The four basic health care system models

The Four Basic Health Care System Models Introduction The differences in health care system models in different geographical regions illustrate how different nations manage and follow a particular general pattern despite significant disparities in local variations and health care policies. Therefore, to achieve the health care system goals of providing treatment, maintaining a healthy population as well as protecting the families against financial constraints understanding the differences between the four basic health care system models is quite essential (Health Disparities Conference & Wallace, 2008). The Bismarck model that compiles to the Germany, France, Netherlands and other countries’ health care system is fairly similar to the American health care system that uses insurance policies to cover people’s health as a multi-payer model. Similarly, Bismarck model is strictly government run and non-profitable funded jointly by employees and employers (Boboc & Ţiţan, 2014).
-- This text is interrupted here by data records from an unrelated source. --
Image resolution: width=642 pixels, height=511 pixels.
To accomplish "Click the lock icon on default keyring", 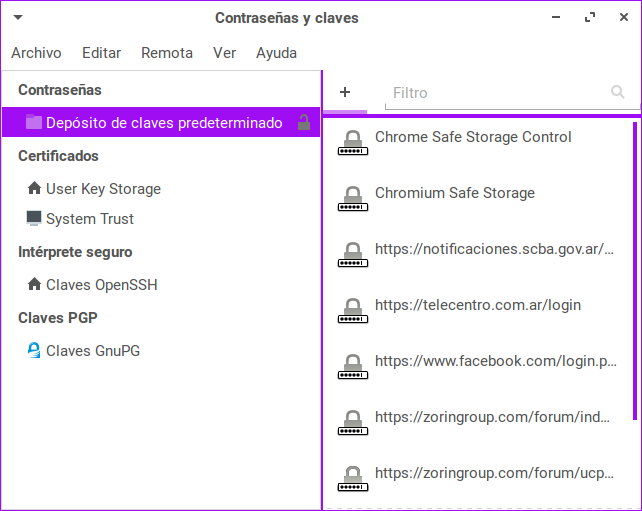I will click(x=304, y=123).
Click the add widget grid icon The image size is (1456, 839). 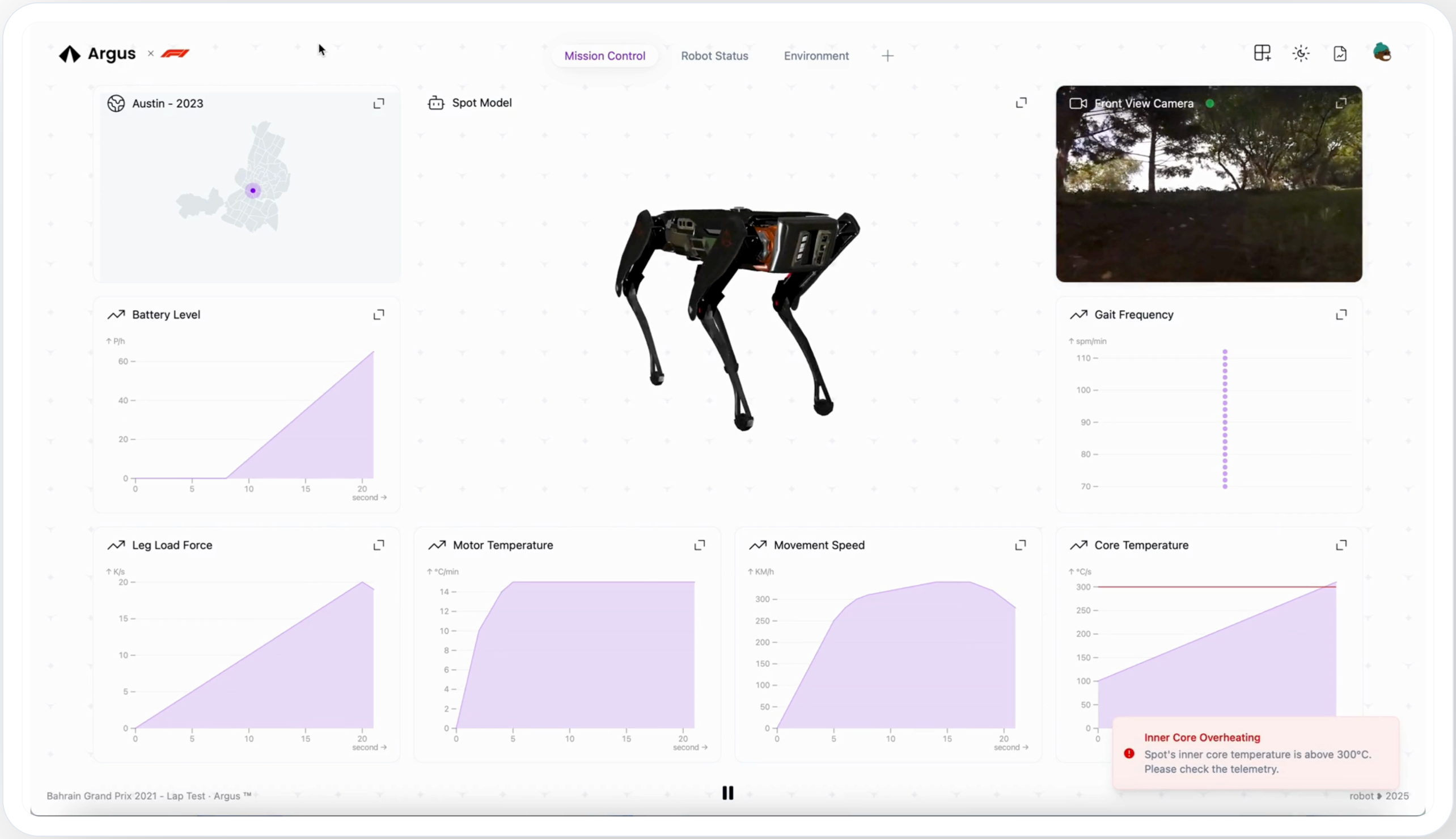pos(1262,53)
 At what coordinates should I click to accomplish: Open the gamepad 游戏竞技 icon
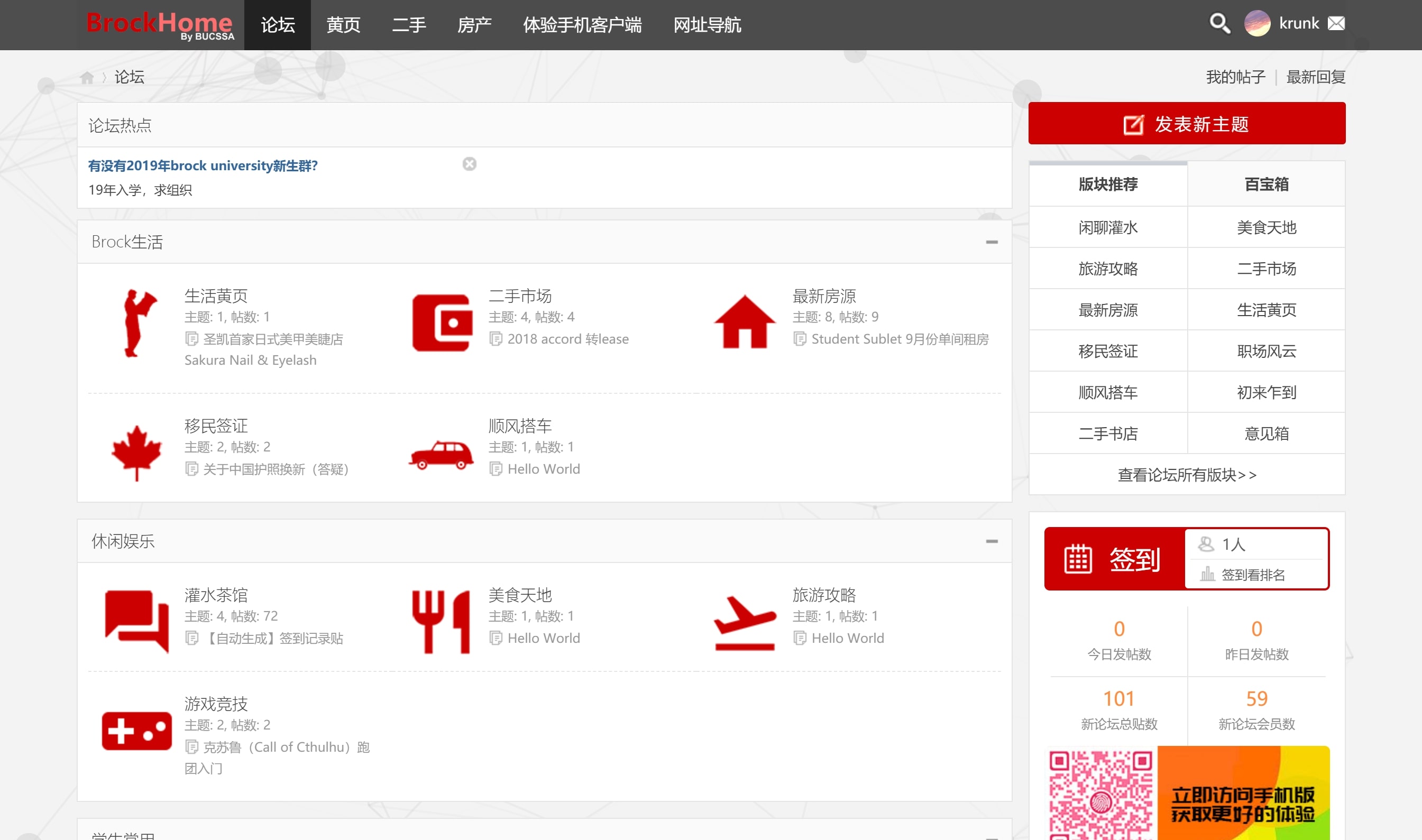pos(136,731)
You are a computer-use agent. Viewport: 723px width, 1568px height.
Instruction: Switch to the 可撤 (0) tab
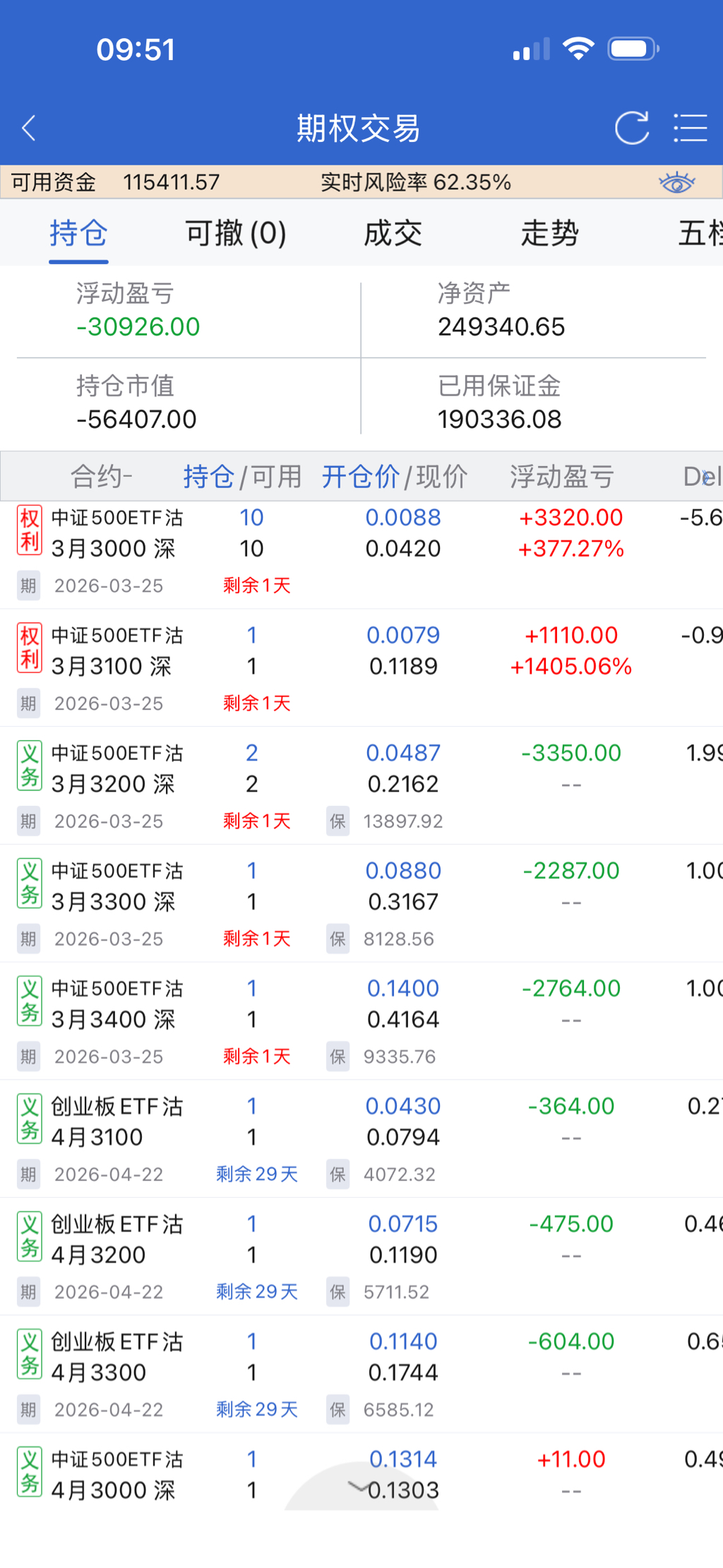(x=236, y=233)
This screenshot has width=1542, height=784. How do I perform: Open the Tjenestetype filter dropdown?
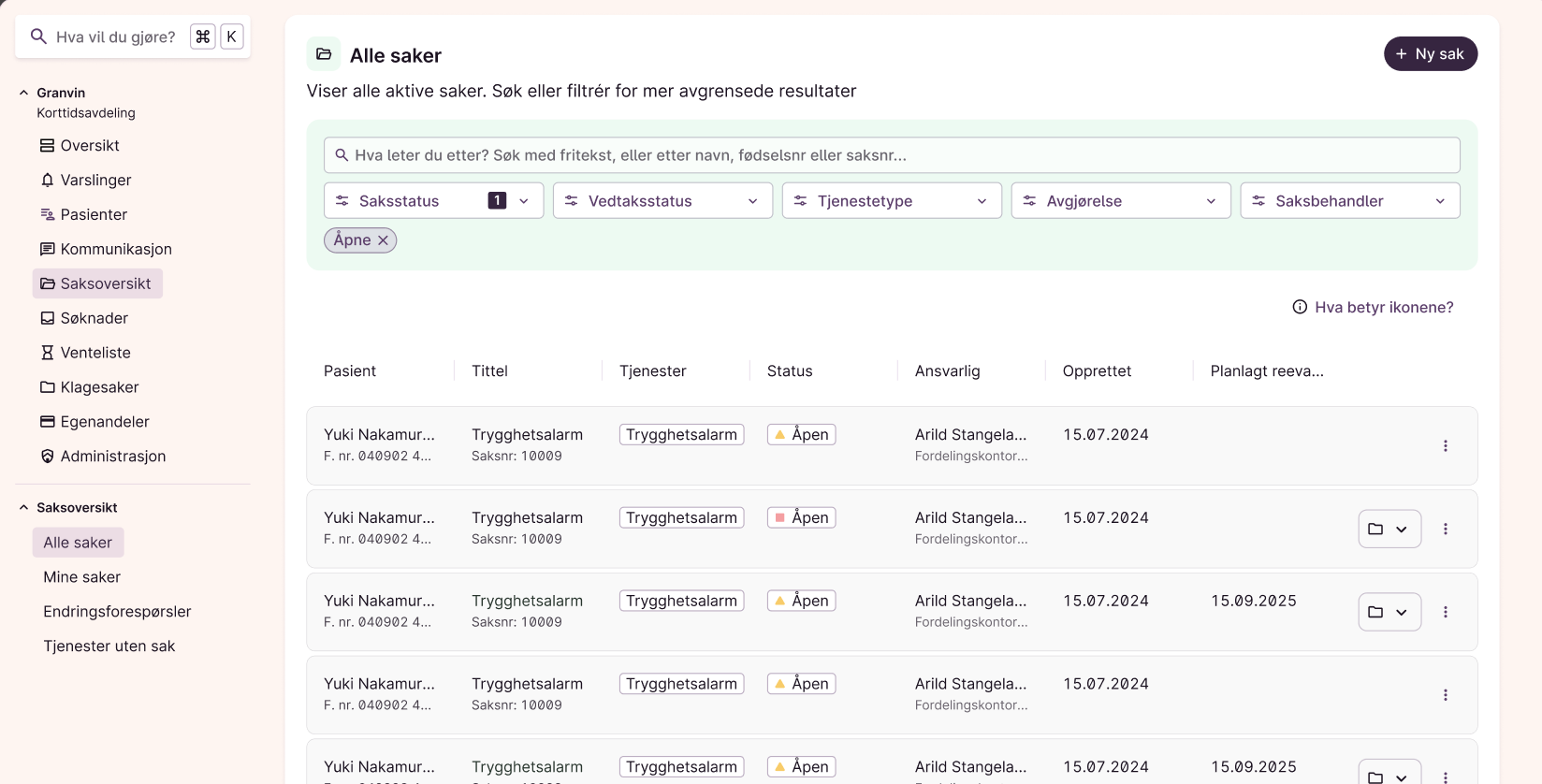coord(892,201)
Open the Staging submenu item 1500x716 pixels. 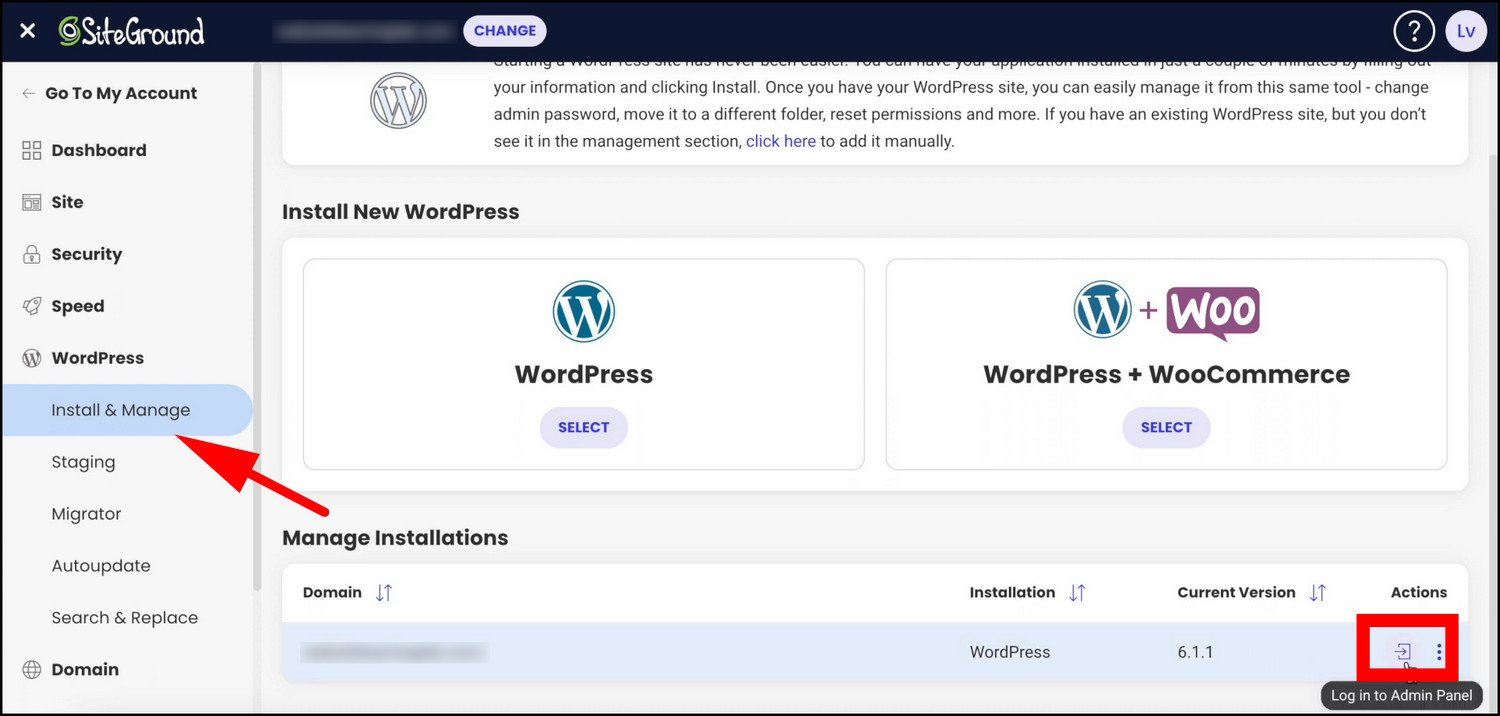click(x=83, y=462)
Comparatively, Beverage model is a Britain, Spain and New Zealand oriented and nationalized health care that is financed and provided by the government. Beverage model focuses on the highest quality of services by controlling the sole tax payers and what the health providers can offer. In contrast, National Insurance Model contains some components of both Bismarck and Beverage models involving private-sector providers where the beneficiaries are able to negotiate for the services rendered at the best and affordable prices (Health Disparities Conference & Wallace, 2008).
However, the health care cost within the national care model is regulated by the government especially adopted in Canada and South Korea. In contrast, The Out-of-Pocket Model is applied in most developing with disorganized health care systems to provide mass health care services. Unlike other health care models, the Out-of Pocket model is adopted in rural area of South America, China and Africa. Nevertheless, this kind of health care model does not provide health care for all citizens (Boboc & Ţiţan, 2014).
The future American healthcare system should combine the elements of both health care models to cover the health care from cradle to the grave for all American individuals. Similarly, the future American health system should centrally focus on preventive services directed towards improving health and driving down costs in long term where the United State citizens’ priorities and health concerns are invested in and protected.
Boboc, C., & Ţiţan, E. (January 01, 2014). Migration of Medical Doctors, Health, Medical Education, and Employment in Eastern and Central Europe.
Health Disparities Conference, Wallace, B. C., & Columbia University. (2008). Toward equity in health: A new global approach to health disparities. New York: Springer.